Est-ce qu’il y a une rivalité avec les frères Touré pour être la famille numéro un du football ivoirien ? S : Ah non, pas de rivalités du tout (rires). Déjà, on ne joue pas aux mêmes postes : Kolo est défenseur, Yaya milieu, Bona est numéro 10 et moi devant ou sur un côté, donc on ne peut pas se comparer.
La différence entre vos deux fratries, c’est que les Touré ont eu la chance de pouvoir jouer ensemble en sélection…S : C’est vrai, on n’a jamais joué ensemble ou même l’un contre l’autre. B : Chaque fois que lui, il arrivait, moi, je partais.S : On s’est quand même entraînés une fois ensemble au Feyenoord. Quand j’étais avec les jeunes, j’ai été invité à m’entraîner avec les pros, chaque semaine deux joueurs de la réserve venaient compléter l’effectif.
C’était fait exprès que tu partes à chaque fois, Bonaventure ?B : Non, c’était écrit quelque part qu’on ne devait pas jouer ensemble.
C’est un regret ?B : Un peu oui, mais bon c’est comme ça.S : Avec le recul, on aurait pu jouer la Coupe du monde 2006 ensemble. Quand les Pays-Bas et la Côte d’Ivoire étaient tombés dans la même poule.
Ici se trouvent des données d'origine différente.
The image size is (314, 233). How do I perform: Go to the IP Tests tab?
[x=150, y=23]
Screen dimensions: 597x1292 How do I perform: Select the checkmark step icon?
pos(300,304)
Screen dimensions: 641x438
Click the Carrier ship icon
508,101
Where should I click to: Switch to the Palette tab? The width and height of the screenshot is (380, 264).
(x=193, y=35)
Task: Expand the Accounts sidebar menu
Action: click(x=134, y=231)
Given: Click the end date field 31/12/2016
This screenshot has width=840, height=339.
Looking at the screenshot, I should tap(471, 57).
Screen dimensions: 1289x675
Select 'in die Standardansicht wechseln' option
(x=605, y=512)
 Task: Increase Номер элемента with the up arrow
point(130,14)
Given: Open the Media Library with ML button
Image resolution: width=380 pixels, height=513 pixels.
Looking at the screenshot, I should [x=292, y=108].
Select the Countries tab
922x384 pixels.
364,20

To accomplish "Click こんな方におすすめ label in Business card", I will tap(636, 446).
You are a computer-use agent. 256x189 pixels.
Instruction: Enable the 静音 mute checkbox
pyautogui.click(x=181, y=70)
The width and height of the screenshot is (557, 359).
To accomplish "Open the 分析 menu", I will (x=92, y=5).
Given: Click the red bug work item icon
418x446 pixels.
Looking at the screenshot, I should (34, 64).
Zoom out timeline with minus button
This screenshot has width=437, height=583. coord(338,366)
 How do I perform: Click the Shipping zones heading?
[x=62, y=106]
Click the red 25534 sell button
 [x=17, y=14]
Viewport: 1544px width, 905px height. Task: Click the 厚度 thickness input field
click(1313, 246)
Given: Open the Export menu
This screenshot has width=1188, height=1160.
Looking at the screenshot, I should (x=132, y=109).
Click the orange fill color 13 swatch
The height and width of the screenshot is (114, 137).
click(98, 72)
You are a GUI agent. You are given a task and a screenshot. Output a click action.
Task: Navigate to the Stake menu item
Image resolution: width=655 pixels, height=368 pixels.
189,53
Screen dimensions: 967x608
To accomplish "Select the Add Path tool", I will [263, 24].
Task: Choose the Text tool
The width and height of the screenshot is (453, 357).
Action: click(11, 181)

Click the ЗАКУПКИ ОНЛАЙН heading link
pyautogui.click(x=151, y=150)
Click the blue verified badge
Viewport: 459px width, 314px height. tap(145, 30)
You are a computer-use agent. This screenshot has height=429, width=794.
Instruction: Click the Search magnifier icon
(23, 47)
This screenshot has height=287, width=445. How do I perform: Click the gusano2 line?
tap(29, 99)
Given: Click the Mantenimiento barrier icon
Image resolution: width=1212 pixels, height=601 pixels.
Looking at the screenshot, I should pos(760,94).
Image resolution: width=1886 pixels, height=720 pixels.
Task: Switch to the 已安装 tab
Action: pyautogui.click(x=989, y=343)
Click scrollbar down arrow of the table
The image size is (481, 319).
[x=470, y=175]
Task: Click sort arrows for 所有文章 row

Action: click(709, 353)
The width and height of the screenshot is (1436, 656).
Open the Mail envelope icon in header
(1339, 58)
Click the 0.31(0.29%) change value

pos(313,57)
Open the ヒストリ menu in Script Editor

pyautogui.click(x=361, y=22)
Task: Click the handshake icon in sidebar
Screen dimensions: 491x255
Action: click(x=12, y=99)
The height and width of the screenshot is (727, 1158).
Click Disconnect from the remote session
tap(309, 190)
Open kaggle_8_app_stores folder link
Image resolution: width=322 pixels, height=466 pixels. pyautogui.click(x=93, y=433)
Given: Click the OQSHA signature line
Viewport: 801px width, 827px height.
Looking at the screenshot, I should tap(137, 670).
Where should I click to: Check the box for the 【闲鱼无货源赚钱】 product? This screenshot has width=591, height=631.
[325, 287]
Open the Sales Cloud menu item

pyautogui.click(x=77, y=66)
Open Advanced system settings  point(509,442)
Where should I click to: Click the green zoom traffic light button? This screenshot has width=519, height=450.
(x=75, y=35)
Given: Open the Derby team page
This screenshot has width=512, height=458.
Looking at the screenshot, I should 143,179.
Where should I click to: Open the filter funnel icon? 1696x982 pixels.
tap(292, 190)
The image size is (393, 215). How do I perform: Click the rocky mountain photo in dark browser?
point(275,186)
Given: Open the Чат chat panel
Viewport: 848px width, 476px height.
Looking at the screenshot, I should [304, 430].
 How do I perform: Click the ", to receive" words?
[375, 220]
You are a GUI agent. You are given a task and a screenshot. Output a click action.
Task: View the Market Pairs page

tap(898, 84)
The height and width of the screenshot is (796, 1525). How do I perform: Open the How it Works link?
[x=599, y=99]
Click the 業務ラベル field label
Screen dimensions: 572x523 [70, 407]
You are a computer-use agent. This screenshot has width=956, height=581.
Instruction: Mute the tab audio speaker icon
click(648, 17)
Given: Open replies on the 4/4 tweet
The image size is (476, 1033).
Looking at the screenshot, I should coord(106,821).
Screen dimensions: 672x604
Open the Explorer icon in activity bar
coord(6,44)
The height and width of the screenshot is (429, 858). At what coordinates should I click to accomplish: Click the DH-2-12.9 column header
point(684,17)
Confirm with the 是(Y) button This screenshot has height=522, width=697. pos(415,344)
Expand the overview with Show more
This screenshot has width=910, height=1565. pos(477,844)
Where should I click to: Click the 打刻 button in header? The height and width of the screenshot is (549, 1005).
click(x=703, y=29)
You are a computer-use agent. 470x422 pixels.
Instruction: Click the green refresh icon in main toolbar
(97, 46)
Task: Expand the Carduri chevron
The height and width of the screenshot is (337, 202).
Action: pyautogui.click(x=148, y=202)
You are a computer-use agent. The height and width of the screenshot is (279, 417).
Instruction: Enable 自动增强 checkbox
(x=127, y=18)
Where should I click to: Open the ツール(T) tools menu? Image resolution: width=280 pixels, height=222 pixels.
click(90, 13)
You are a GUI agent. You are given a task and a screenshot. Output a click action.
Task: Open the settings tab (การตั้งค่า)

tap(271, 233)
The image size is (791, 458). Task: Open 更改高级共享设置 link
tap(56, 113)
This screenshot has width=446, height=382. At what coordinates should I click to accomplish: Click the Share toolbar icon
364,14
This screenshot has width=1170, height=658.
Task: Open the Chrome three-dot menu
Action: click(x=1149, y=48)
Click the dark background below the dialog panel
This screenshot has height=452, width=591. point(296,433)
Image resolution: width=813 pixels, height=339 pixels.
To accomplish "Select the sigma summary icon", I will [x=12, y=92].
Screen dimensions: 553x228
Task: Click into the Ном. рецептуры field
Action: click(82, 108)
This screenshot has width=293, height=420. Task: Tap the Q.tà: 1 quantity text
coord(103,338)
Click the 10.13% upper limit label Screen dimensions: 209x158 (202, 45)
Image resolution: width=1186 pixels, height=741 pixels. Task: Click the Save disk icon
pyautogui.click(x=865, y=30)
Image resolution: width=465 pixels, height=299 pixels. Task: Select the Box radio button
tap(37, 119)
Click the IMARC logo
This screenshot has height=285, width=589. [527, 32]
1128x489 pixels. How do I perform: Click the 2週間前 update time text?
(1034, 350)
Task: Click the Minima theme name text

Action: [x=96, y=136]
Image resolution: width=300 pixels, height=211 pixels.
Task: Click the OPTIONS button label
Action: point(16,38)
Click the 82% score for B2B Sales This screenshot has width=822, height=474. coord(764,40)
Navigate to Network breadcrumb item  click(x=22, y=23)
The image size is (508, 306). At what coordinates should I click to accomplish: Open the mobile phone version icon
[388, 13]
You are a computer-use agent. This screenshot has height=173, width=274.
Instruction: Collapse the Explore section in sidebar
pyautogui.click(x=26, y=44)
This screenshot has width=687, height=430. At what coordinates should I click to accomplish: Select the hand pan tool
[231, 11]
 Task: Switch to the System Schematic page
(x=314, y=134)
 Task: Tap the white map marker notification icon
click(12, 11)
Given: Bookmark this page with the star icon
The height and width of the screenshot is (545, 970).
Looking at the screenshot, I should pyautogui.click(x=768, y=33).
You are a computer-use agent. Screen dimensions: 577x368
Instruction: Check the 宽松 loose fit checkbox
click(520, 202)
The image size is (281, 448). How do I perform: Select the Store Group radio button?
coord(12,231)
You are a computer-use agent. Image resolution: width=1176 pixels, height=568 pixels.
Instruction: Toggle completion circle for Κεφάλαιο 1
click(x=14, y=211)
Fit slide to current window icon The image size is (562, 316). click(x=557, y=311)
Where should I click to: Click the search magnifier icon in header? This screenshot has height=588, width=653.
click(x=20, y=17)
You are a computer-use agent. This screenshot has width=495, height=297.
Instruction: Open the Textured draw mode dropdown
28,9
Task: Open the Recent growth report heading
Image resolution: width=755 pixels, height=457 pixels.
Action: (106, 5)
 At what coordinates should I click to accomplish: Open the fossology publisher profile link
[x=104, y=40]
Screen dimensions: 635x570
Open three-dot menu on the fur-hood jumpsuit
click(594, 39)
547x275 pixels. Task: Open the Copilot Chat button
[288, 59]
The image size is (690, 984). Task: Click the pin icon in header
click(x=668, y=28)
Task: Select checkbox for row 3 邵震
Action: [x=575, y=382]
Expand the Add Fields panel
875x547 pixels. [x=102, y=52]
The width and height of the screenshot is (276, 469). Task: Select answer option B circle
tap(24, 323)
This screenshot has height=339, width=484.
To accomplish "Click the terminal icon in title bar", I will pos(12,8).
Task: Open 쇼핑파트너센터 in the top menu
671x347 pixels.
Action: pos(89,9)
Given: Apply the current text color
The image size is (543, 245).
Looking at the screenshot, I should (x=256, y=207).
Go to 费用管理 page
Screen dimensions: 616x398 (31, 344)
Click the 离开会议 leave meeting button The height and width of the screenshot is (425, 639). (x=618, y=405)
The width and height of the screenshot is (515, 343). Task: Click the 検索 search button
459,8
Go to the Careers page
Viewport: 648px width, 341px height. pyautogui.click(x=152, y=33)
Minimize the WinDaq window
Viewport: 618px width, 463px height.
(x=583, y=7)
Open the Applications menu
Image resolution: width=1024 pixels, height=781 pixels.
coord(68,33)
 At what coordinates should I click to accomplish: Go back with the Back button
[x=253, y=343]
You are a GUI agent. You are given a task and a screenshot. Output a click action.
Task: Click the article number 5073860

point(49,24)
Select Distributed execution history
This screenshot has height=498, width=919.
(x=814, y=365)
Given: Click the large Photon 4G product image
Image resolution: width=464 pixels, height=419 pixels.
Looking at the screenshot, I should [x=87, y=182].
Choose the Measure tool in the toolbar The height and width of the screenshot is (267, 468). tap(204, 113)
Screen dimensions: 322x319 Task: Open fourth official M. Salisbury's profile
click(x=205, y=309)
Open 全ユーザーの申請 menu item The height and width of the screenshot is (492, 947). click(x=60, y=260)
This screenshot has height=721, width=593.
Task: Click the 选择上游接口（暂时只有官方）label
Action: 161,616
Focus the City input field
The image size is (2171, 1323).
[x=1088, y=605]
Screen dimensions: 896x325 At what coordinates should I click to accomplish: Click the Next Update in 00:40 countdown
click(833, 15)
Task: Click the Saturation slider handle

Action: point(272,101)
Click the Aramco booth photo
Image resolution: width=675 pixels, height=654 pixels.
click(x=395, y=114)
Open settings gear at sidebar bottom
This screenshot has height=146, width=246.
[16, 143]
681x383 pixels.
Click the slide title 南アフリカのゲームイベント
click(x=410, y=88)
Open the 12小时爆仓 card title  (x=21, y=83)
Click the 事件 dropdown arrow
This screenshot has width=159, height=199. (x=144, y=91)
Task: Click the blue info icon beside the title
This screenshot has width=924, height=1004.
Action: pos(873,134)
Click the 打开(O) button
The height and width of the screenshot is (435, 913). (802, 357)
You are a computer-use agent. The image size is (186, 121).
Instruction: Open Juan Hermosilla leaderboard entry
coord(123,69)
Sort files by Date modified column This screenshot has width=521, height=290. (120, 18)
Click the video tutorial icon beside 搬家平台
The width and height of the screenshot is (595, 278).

Effectivement, vous auriez pu faire comme les frères Boateng, jouer chacun pour une sélection différente. Bonaventure a la double nationalité, mais il a très tôt choisi la sélection ivoirienne. Salomon, lui, a failli porter le maillot des Oranje, mais sa naturalisation a échoué juste avant le Mondial… B : J’avais déjà joué en sélection ivoirienne quand j’ai obtenu le passeport néerlandais, donc la question ne s’est jamais posée. Après, c’est vrai que tous les deux, on a un rapport très spécial avec la Hollande. Pour moi, c’est un peu ma deuxième maison. Mon premier fils y est né. J’y ai passé les cinq plus belles années de ma carrière. S : Moi, je suis arrivé très jeune, je n’avais pas encore de sélection avec les Éléphants. Mon coach Ruud Gullit savait que j’étais encore libre et il en a parlé à Marco van Basten. J’ai accepté de manière naturelle, pour moi c’était normal de jouer pour les Pays-Bas, car c’est là-bas que j’ai commencé à jouer professionnel, ce sont eux qui m’ont donné ma chance. C’était une envie authentique. Malheureusement, je n’étais pas qualifié pour avoir le passeport. C’était compliqué, en gros il fallait habiter là-bas depuis 4 ans, et moi, je n’étais là que depuis 2 ans. Van Basten et la Fédération ont alors engagé une procédure de naturalisation avant le Mondial. Il y avait une dérogation spéciale pour les talents qui pouvaient rendre service au pays, mais elle m’a été refusée. À l’époque, la ministre de l’Intérieur s’y est directement opposée. Sa politique à elle, c’était la lutte contre l’immigration. B : Elle a vu cette histoire comme l’opportunité de se faire de la pub. S : En 2006, j’ai donc reçu deux convocations, celle de la sélection ivoirienne et celle des Pays-bas. Mais je n’ai pas pu venir non plus jouer pour la Côte d’Ivoire, puisque la procédure avec les Pays-Bas était déjà engagée. C’est dommage. B : On va dire qu’à toute chose malheur est bon, puisque ça t’a permis de jouer par la suite pour ton pays, et de gagner une CAN.